## Source records
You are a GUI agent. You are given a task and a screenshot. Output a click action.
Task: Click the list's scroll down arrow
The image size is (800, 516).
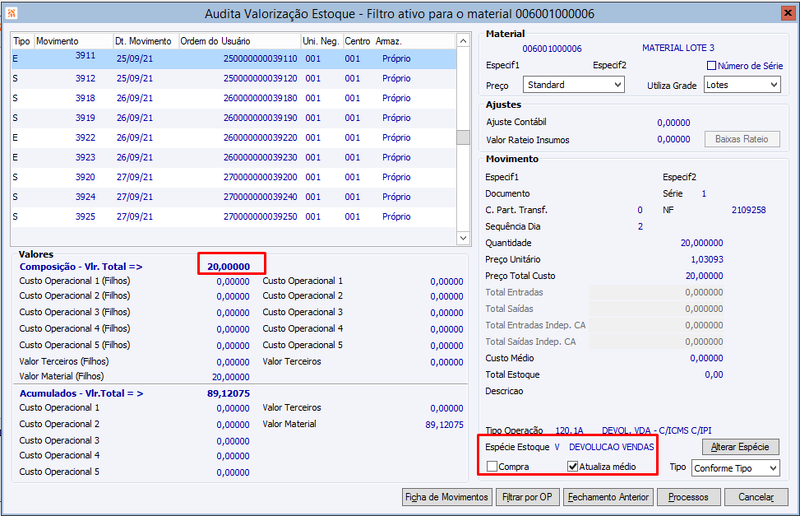(x=463, y=238)
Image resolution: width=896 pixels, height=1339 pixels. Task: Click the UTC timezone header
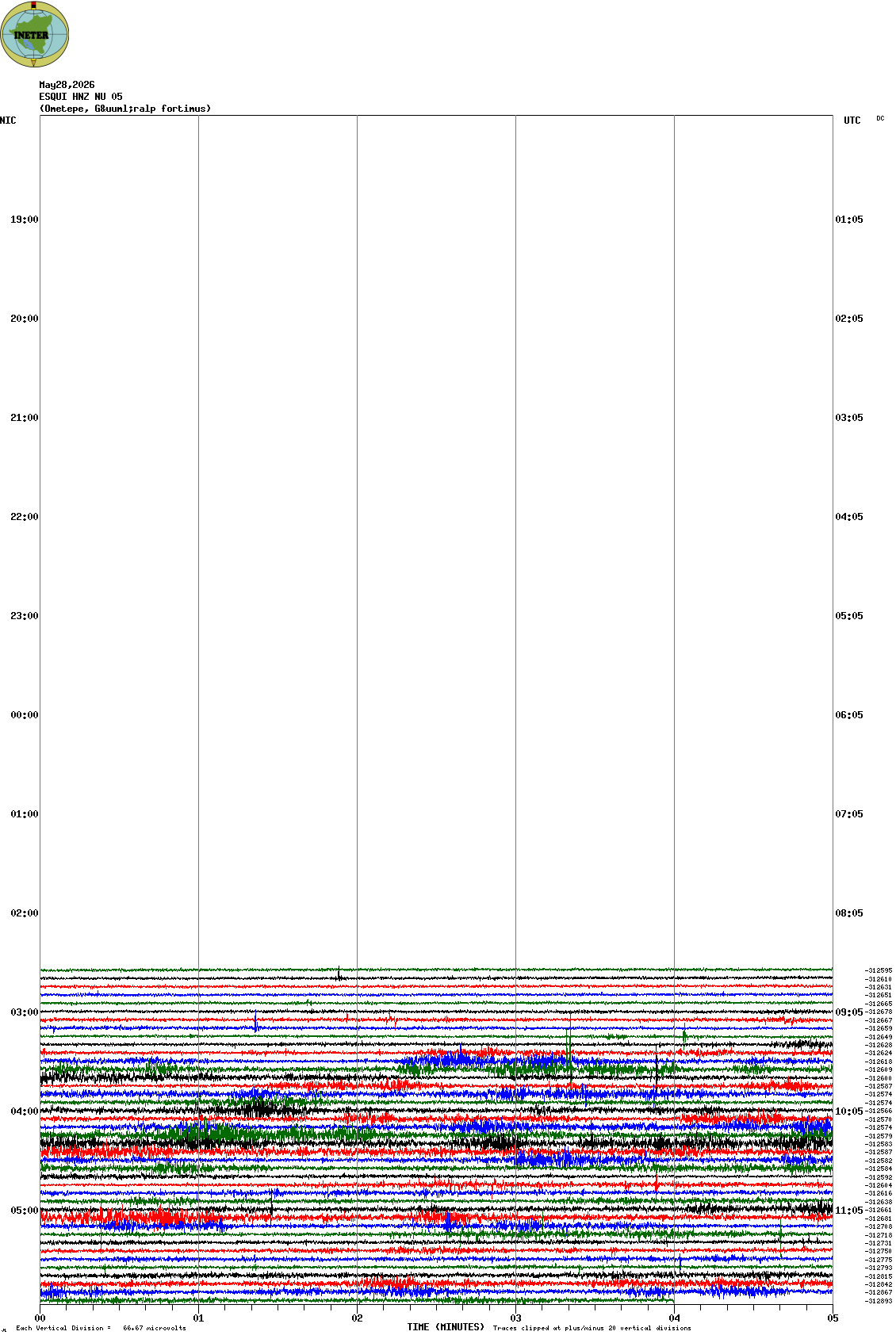coord(852,121)

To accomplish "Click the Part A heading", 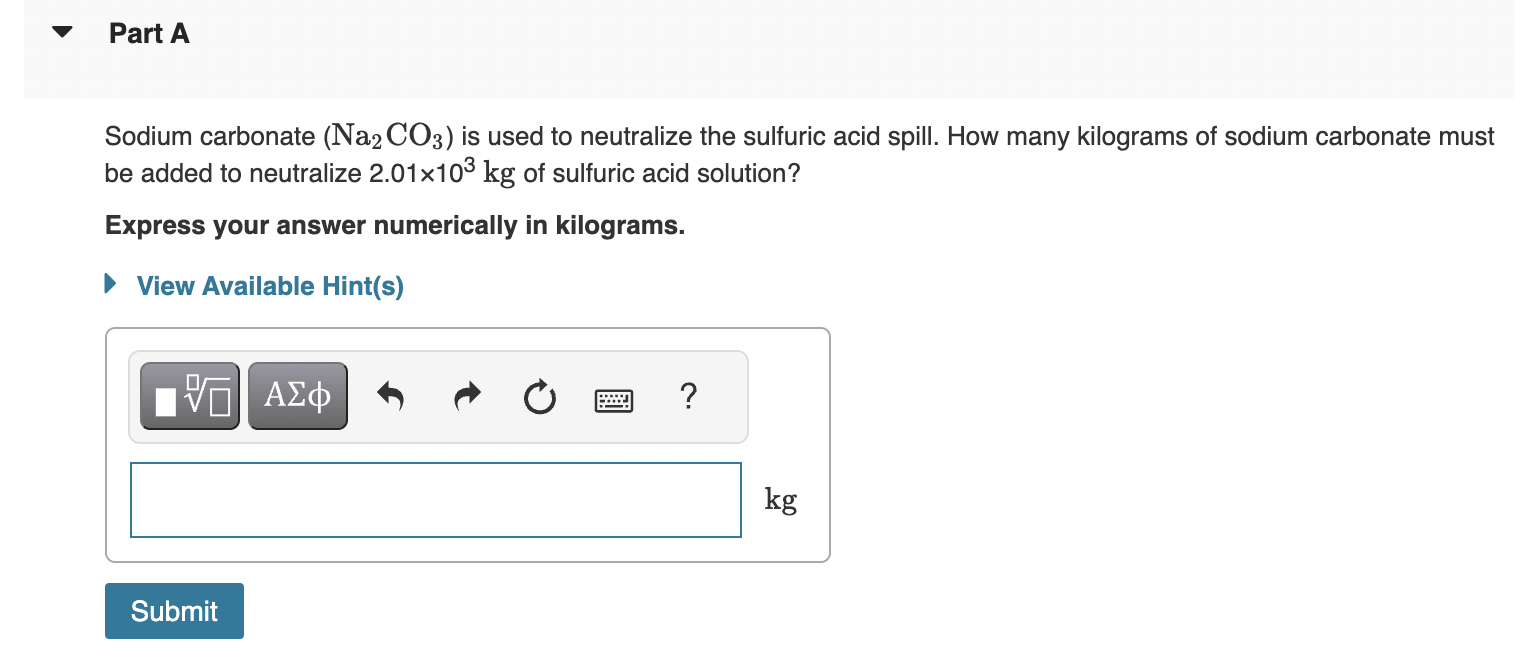I will click(x=148, y=33).

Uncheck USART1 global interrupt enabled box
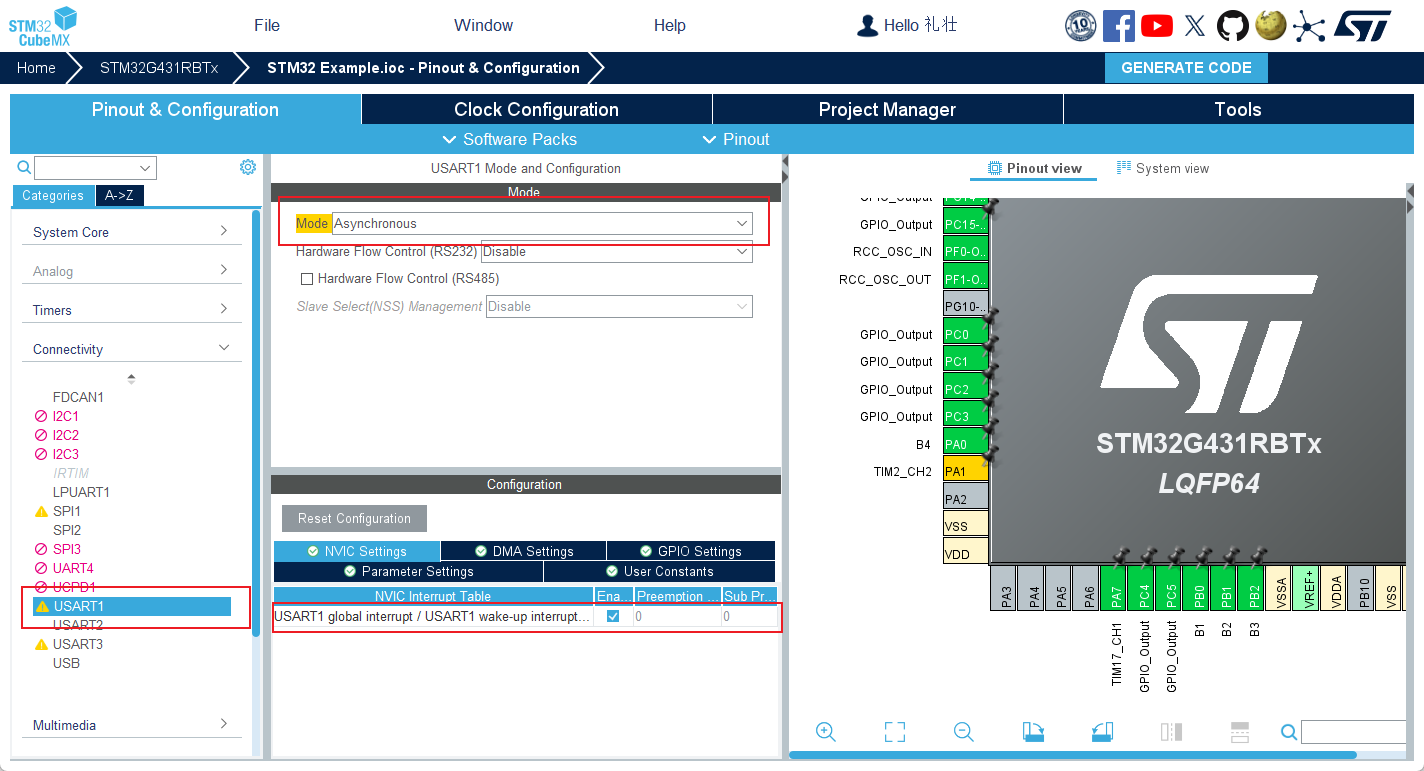(x=613, y=616)
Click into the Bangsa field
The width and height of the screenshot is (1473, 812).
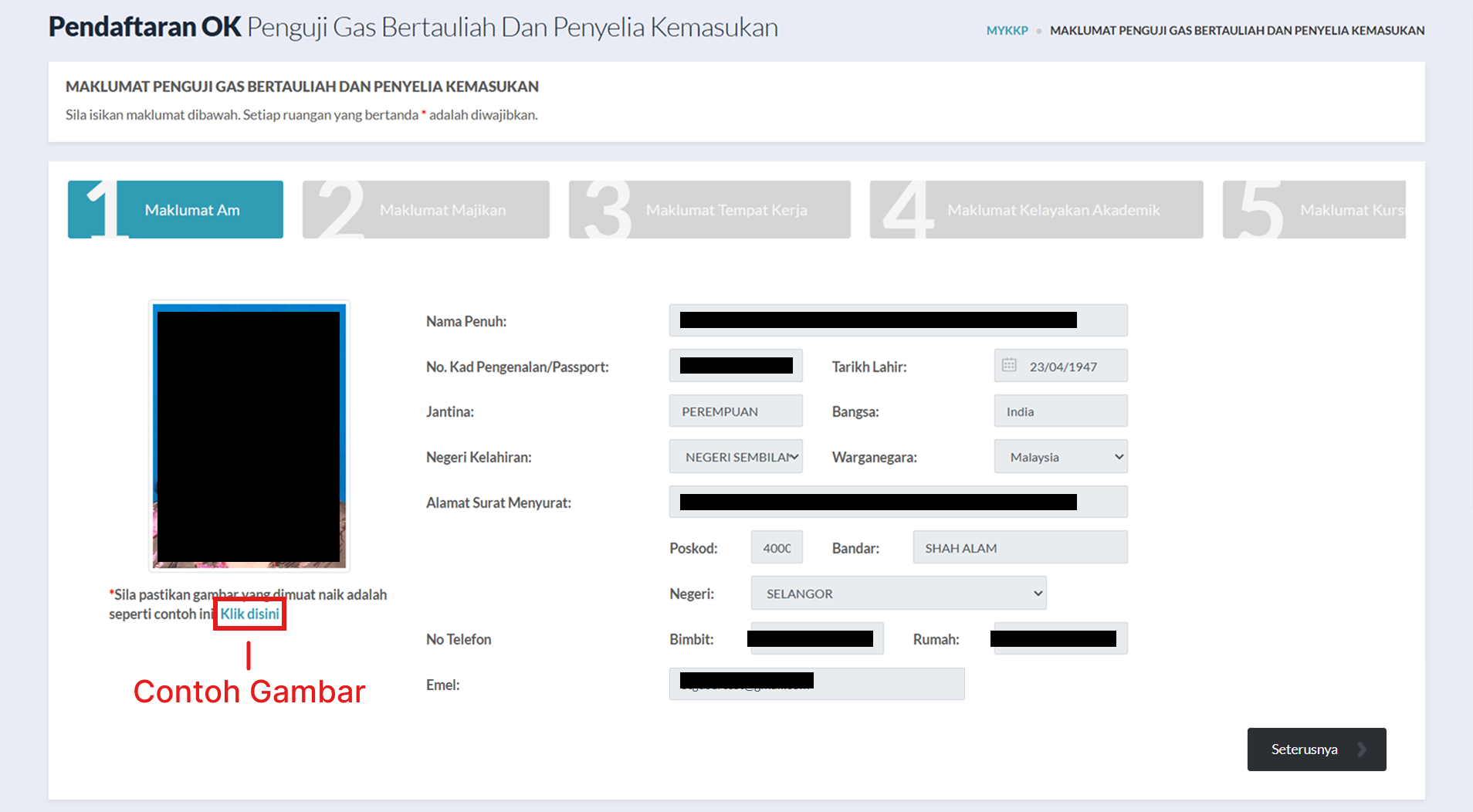(x=1060, y=411)
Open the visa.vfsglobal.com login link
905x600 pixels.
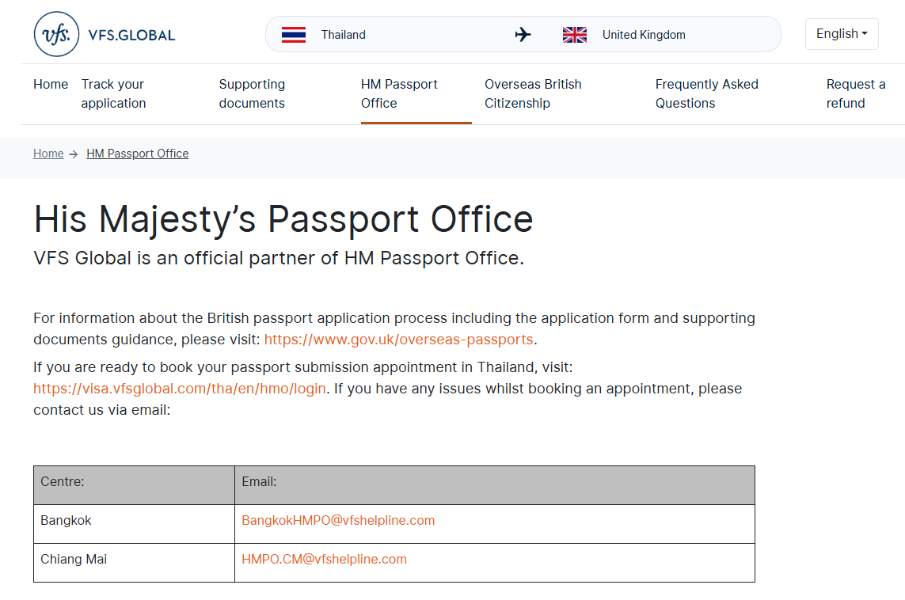[180, 388]
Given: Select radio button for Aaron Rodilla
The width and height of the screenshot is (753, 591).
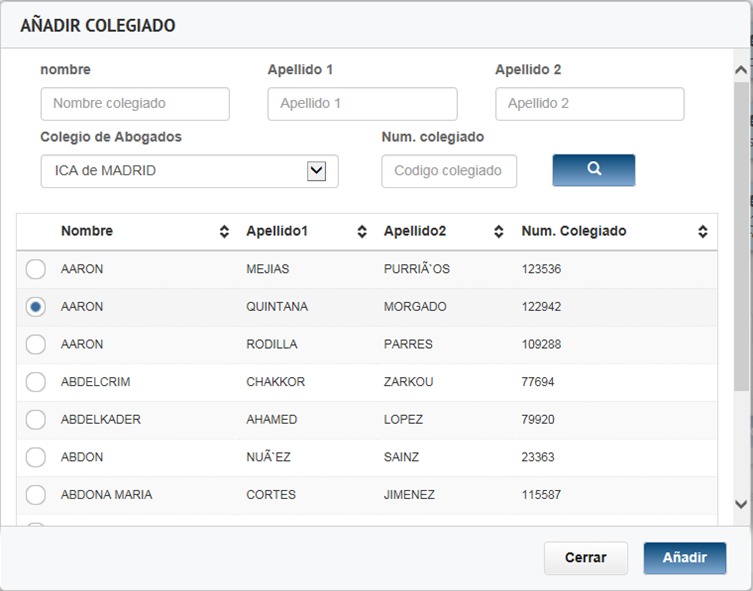Looking at the screenshot, I should click(36, 344).
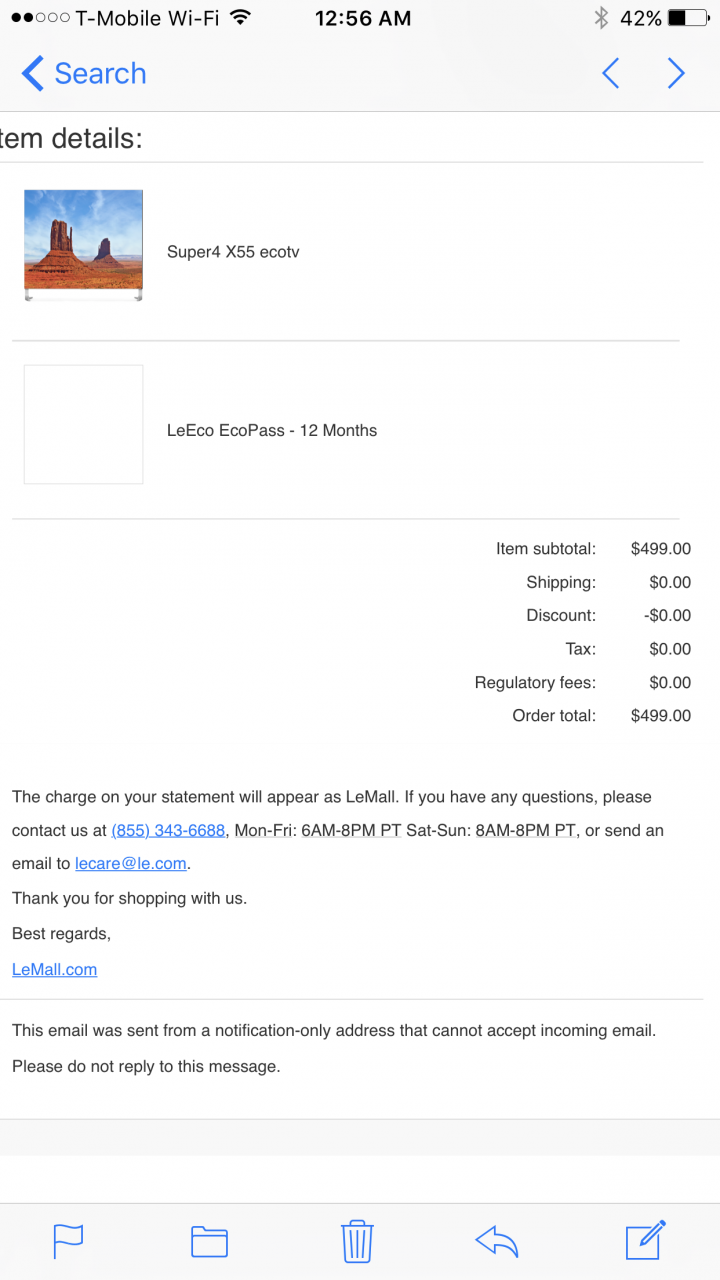Tap the Super4 X55 ecotv thumbnail

(x=83, y=245)
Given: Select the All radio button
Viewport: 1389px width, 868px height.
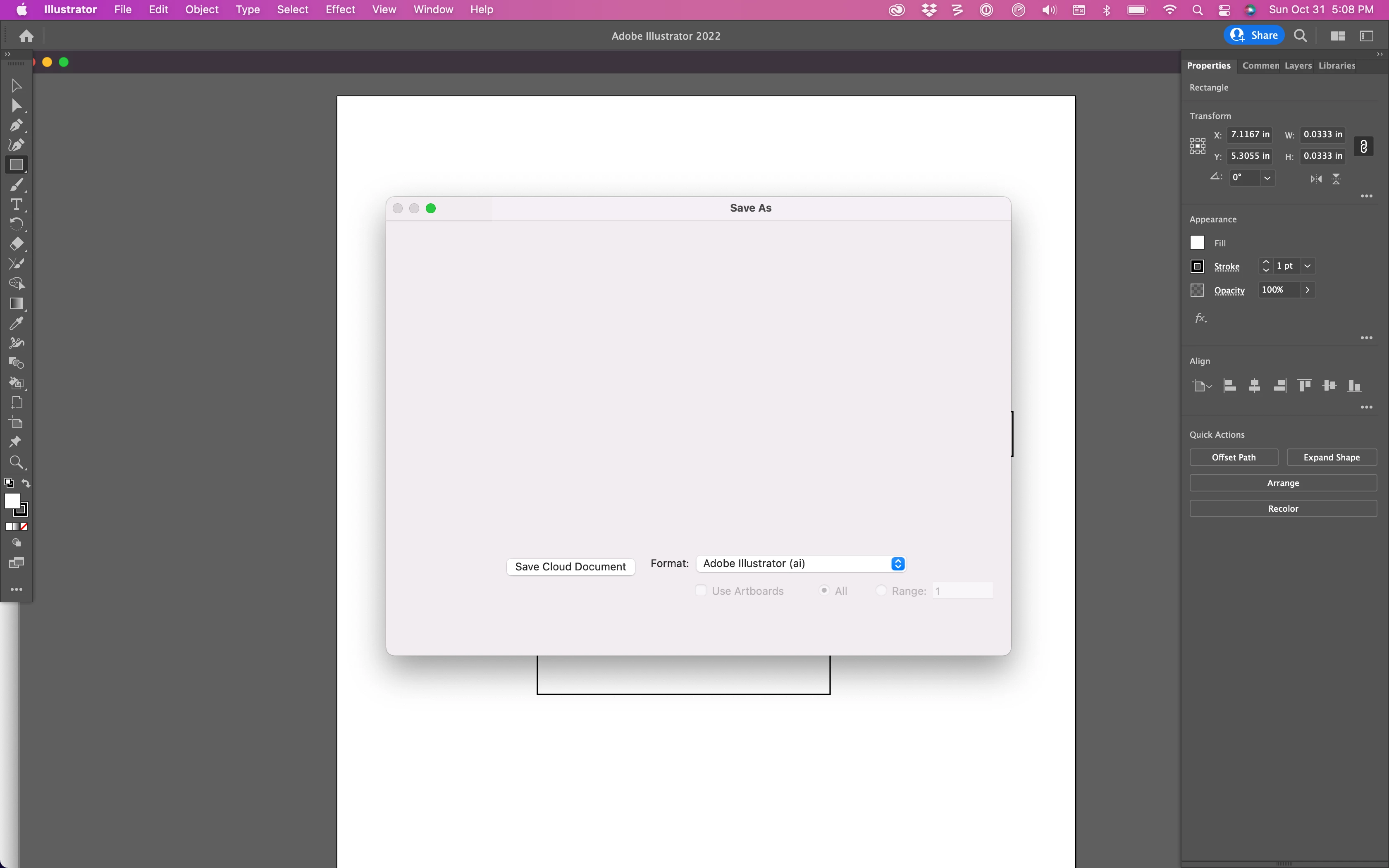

## Work instructions
Reproduce the entries from the start through the line containing "coord(852,121)", swapping "header" for "heading" and keeping everything else unchanged. Leave the pictures out of your answer.

## Solution to this exercise
You are a GUI agent. You are given a task and a screenshot. Output a click action.
Task: Click the list's scroll down arrow
The image size is (800, 516).
(x=463, y=238)
Image resolution: width=896 pixels, height=1339 pixels. Task: Click the UTC timezone heading
coord(852,121)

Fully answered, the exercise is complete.